MARTIN: Continuing our special show on the best movies of the ’90s, my choice for Number 3 is a 1994 Taiwanese film called “A Borrowed Life,” directed by Wu Nien-jen. The Chinese title is “Do-sang,” which means “Father.” It’s an autobiographical story about a poor family in the Taiwanese countryside during the 1950s, right after the end of Japanese rule and the nationalist secession from the mainland.

[A CLIP IS SHOWN]

MARTIN: The camera remains still, it lives with the characters, and it observes their most difficult emotional interactions with a restraint that often becomes painful. This is a movie that forces you to re-think how you view movies. If you go with it, if it clicks for you, the results are very rewarding.

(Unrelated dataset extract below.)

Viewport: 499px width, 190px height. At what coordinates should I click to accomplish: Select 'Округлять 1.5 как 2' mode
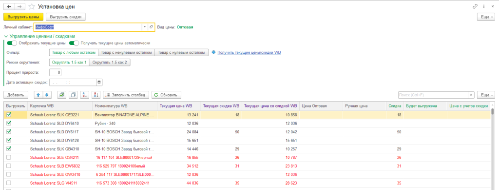point(110,63)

ROGER: The camera holds back, it doesn’t become a protagonist along with the characters. And here’s the mother –

MARTIN: Yeah.

ROGER: — and here’s the father –

MARTIN: Yeah.

ROGER: — and here’s the kid.

MARTIN: Yeah.

ROGER: It says here they all are and here is this period of time they’re living through and you begin to realize that you’re like another observer there in their house.

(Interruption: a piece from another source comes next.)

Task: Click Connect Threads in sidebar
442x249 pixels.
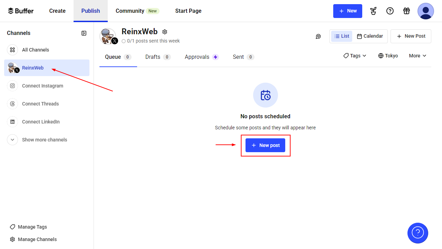Action: click(41, 103)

MARTIN: Exactly. You become part of the family –

ROGER: Yes.

MARTIN: — whether you like it or not. Because the picture has a lot of domestic violence in it. In fact, in one scene the camera’s inside the house and the husband and wife go outdoors and you hear them fighting outside. The camera stays inside and in a way you don’t want to go out there, but you’re part of the family.

ROGER: It stays inside, like the narrator who was the little boy –

MARTIN: — as a little boy. Yeah.

ROGER: — and he probably stayed inside and he heard his parents fighting and this has made an impression on him.